--- TASK DIRECTIONS ---
For each line in the records that contains "computer", make a copy.

[Stored dataset items]
--- START ---
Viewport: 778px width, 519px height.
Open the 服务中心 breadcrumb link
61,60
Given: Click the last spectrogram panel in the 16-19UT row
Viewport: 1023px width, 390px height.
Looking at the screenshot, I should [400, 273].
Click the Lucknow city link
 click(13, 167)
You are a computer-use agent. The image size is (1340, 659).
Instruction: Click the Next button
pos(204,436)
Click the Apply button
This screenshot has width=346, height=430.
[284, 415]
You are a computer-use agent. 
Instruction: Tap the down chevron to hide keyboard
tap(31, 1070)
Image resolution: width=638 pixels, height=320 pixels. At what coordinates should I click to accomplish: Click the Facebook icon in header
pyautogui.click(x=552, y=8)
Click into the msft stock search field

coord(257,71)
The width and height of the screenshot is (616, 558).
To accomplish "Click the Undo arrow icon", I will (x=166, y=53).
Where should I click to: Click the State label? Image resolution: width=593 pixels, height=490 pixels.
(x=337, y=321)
--- END ---
--- START ---
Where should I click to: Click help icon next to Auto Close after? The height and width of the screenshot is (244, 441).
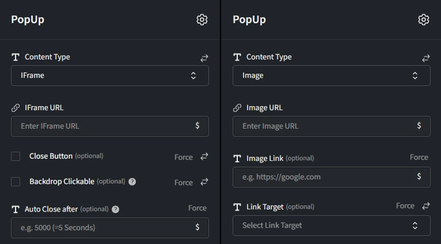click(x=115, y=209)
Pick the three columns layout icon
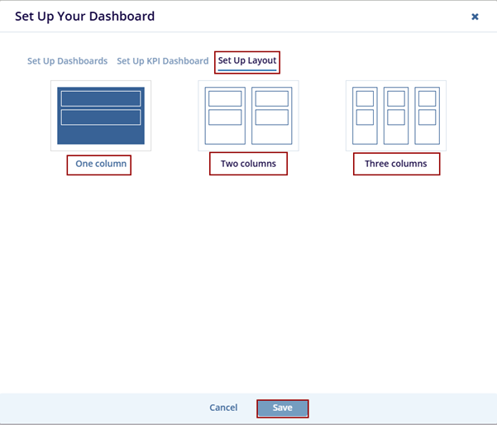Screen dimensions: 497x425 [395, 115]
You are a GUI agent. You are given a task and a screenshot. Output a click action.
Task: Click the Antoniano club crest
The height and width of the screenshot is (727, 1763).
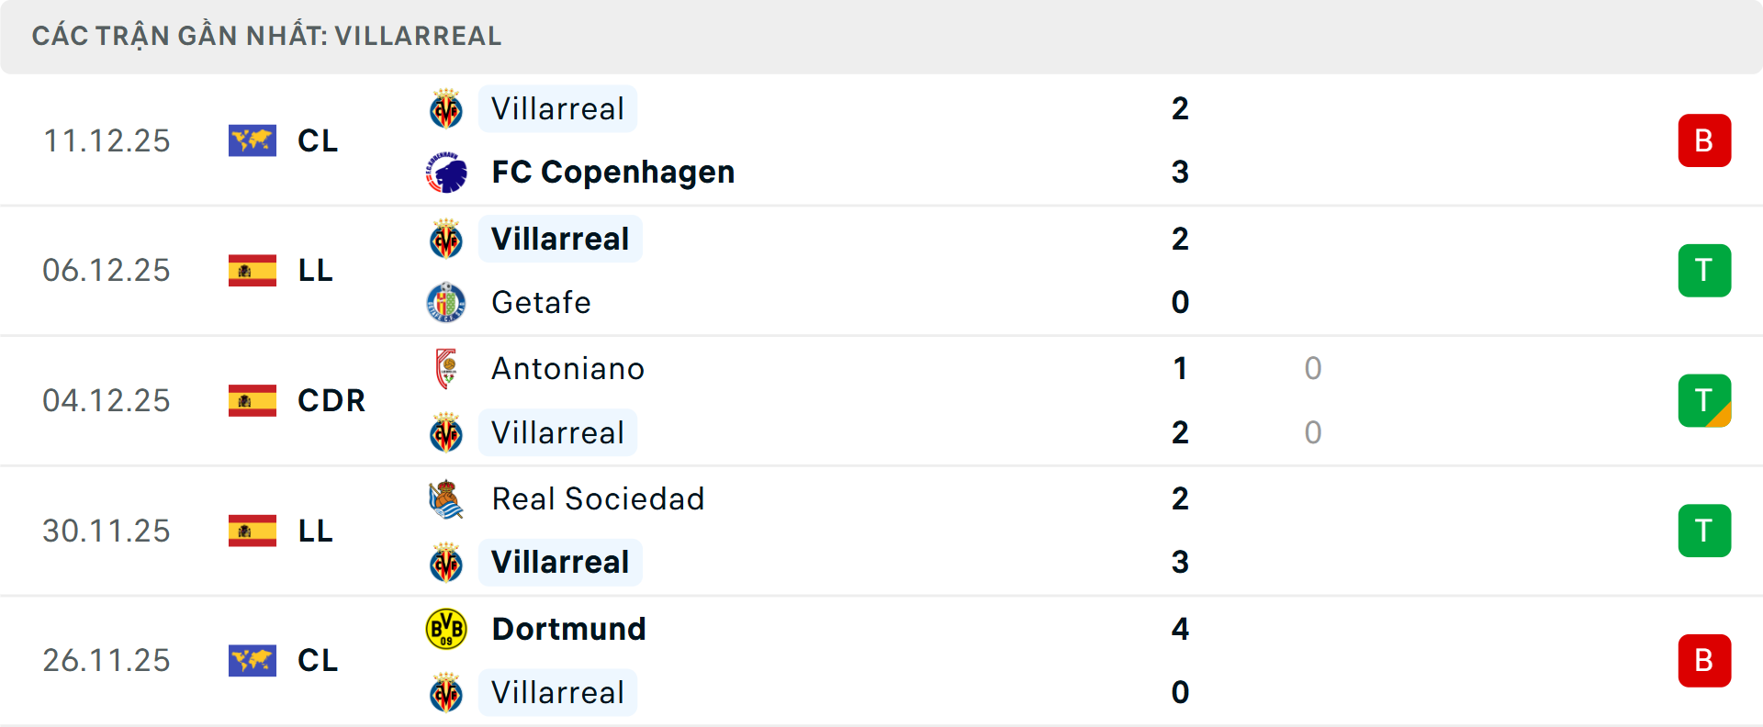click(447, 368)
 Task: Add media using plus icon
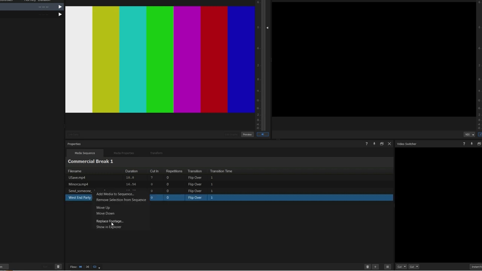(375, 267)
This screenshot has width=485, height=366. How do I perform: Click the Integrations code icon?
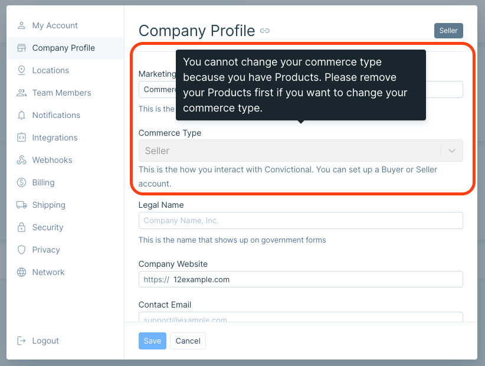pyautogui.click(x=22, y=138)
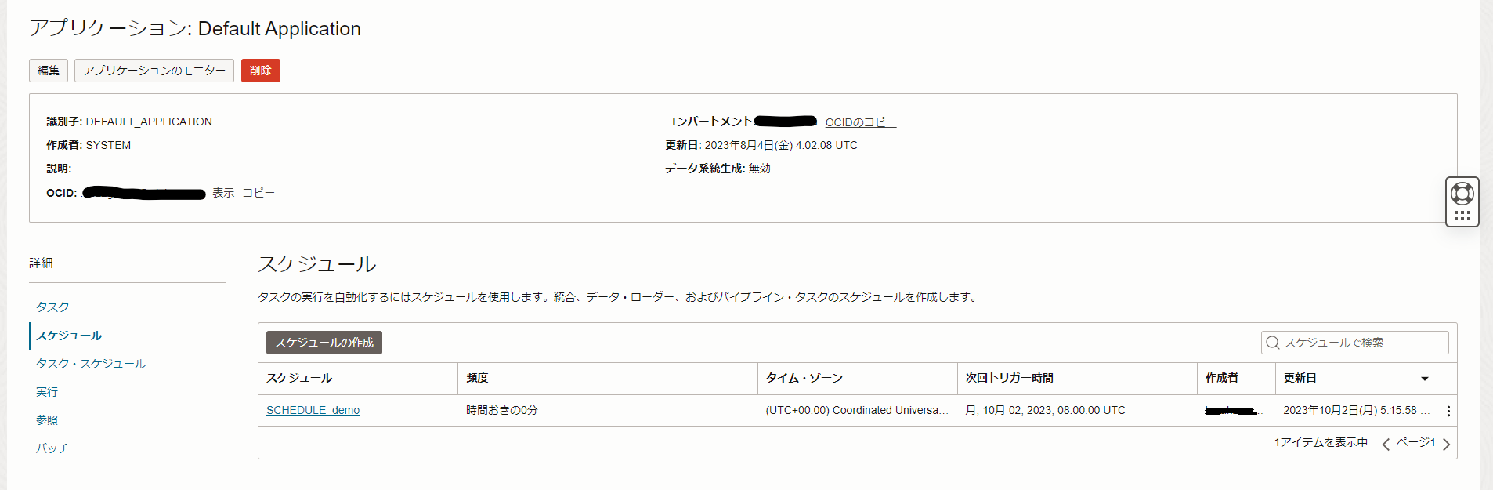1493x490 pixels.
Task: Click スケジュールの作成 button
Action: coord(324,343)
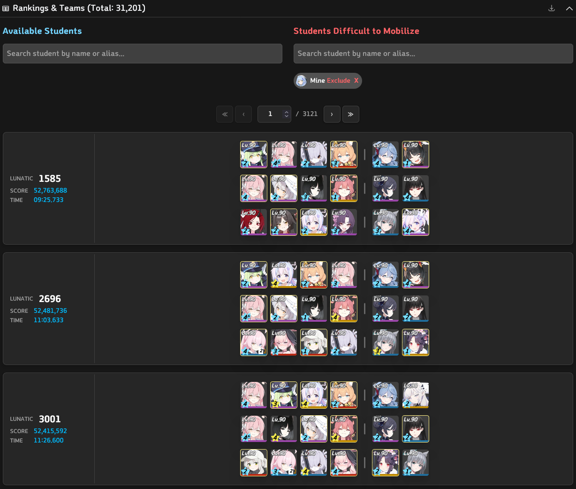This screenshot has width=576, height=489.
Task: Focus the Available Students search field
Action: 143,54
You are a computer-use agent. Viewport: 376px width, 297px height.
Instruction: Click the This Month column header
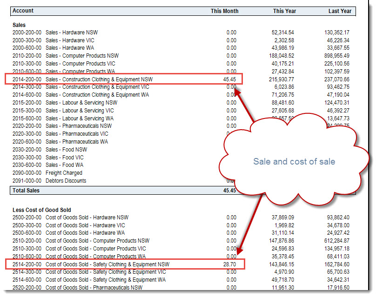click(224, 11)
--- END ---
--- START ---
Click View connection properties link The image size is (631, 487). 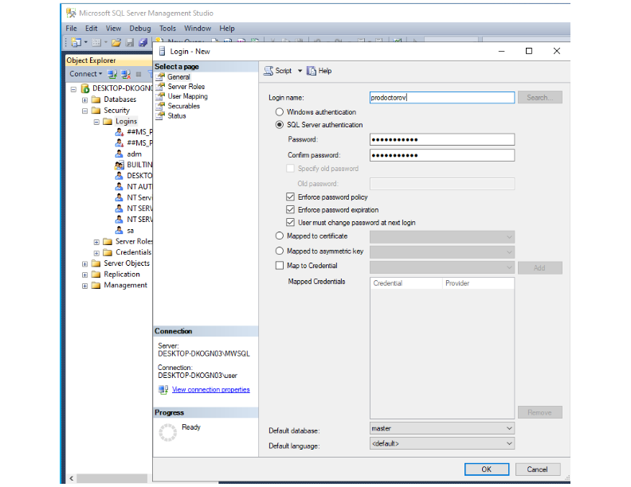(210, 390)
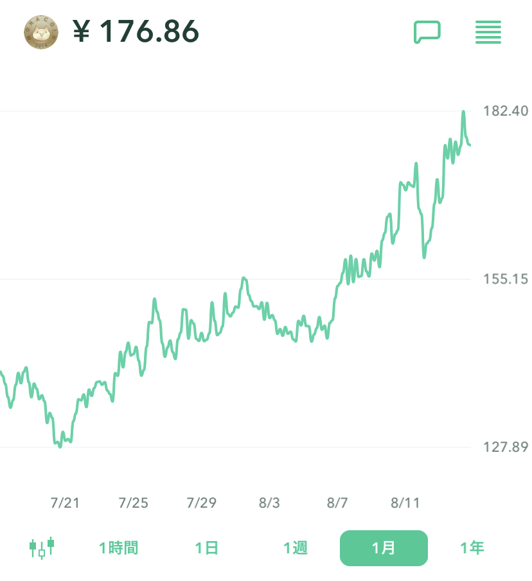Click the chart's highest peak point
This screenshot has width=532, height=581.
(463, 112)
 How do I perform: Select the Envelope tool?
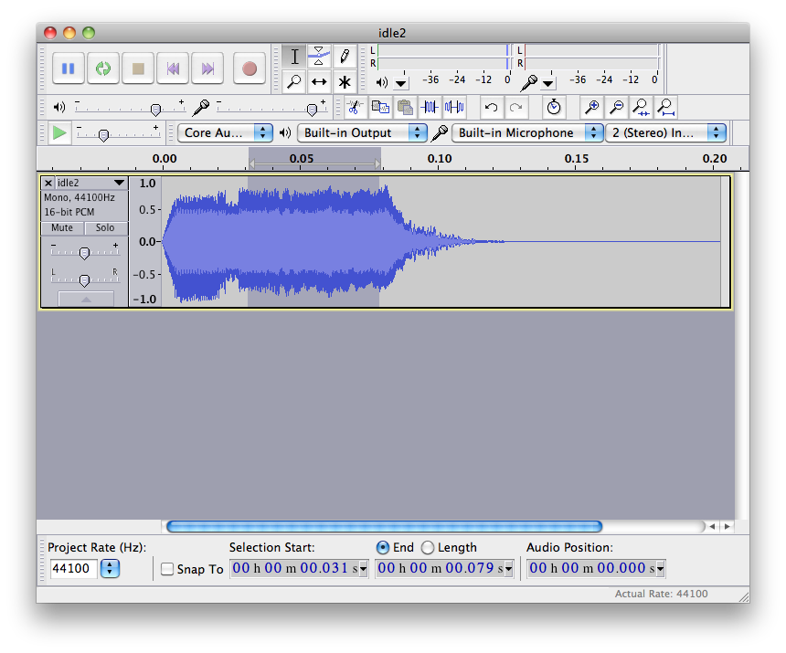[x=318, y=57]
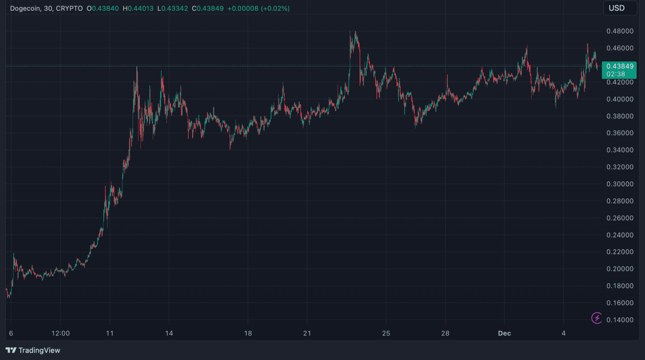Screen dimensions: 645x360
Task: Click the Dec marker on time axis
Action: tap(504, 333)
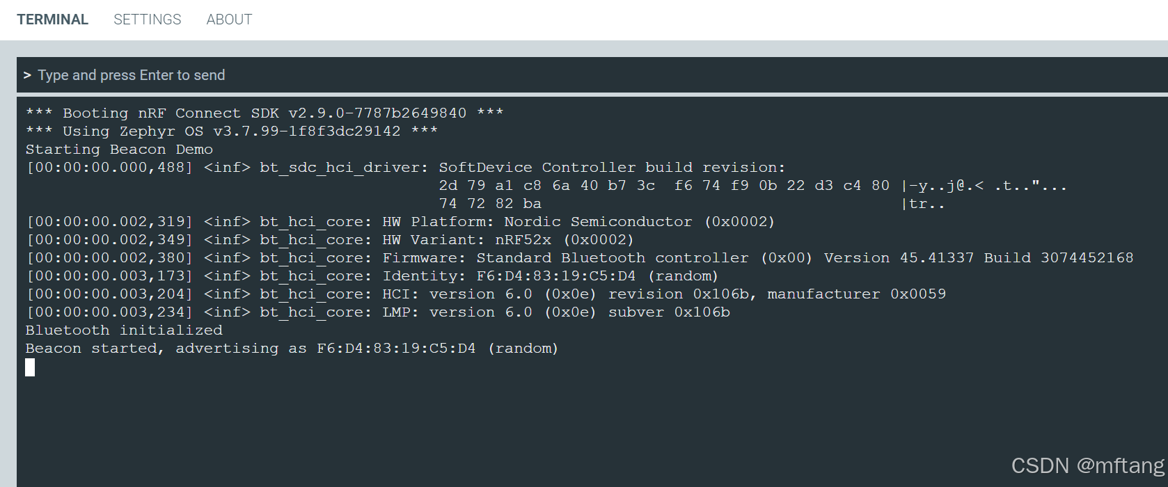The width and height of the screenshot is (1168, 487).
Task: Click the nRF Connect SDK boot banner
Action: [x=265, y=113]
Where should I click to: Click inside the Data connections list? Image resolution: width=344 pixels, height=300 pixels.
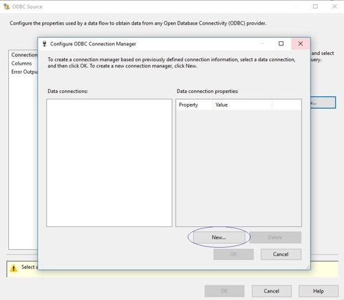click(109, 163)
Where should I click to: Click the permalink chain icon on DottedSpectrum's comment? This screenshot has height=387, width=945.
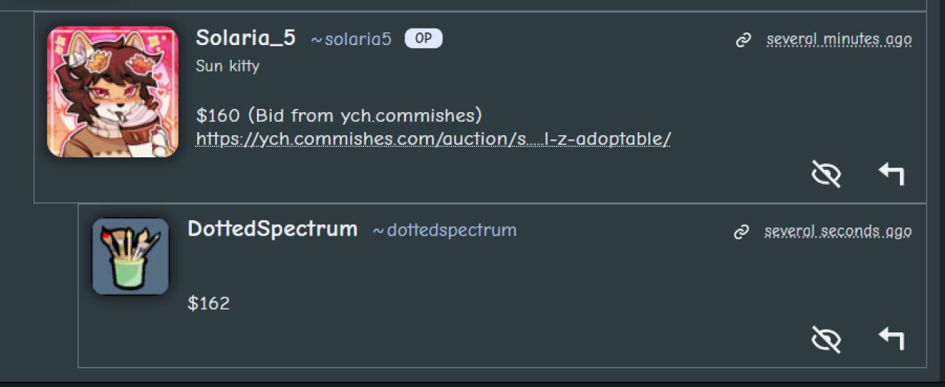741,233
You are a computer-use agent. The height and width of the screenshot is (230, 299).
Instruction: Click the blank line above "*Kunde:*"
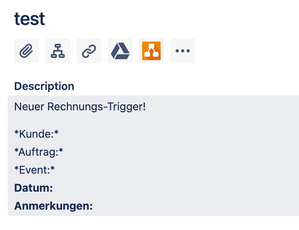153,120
--- END ---
--- RESULT FOR THIS EXERCISE ---
You are a computer-use agent. The image size is (1340, 659).
You are a computer-use agent. 
You are a computer-use agent. Viewport: 376px width, 297px height.
You are a computer-use agent. The height and width of the screenshot is (230, 299).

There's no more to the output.